### Work order
Start with the first line of the data and end with the line that holds "Home (365, 968)"; write out each one exactly.

BEGIN

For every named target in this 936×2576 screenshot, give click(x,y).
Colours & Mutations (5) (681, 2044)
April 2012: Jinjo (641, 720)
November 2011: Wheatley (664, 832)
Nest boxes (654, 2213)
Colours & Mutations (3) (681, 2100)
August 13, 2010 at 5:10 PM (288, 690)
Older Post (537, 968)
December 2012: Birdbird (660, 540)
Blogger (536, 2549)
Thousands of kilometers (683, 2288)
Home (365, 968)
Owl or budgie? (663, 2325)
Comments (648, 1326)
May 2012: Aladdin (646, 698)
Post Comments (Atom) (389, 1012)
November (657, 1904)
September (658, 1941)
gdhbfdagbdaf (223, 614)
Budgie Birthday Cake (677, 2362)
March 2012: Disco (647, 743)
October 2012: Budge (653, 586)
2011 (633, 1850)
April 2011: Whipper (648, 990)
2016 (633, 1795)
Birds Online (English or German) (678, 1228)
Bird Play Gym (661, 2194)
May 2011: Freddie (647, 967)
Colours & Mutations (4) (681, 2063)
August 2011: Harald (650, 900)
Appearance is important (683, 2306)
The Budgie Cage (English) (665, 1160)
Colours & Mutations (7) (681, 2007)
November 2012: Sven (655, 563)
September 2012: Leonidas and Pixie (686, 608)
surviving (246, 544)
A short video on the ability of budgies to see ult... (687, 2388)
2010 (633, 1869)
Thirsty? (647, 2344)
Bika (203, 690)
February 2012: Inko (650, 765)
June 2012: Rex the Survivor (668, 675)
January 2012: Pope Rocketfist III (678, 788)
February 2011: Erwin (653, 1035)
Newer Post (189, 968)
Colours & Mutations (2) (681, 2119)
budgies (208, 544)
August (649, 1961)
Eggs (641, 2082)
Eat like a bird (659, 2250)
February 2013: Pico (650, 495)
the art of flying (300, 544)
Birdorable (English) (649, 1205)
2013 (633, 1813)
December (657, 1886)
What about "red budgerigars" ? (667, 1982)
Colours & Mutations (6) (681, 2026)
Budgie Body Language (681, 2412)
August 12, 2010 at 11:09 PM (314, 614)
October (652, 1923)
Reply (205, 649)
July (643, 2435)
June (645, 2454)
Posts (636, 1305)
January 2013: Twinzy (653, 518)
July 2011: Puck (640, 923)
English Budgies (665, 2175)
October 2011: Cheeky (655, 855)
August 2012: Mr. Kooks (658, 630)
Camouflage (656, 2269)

END

### Task response
For every named target in this 936×2576 screenshot, give click(x,y).
Colours & Mutations (5) (681, 2044)
April 2012: Jinjo (641, 720)
November 2011: Wheatley (664, 832)
Nest boxes (654, 2213)
Colours & Mutations (3) (681, 2100)
August 13, 2010 at 5:10 PM (288, 690)
Older Post (537, 968)
December 2012: Birdbird (660, 540)
Blogger (536, 2549)
Thousands of kilometers (683, 2288)
Home (365, 968)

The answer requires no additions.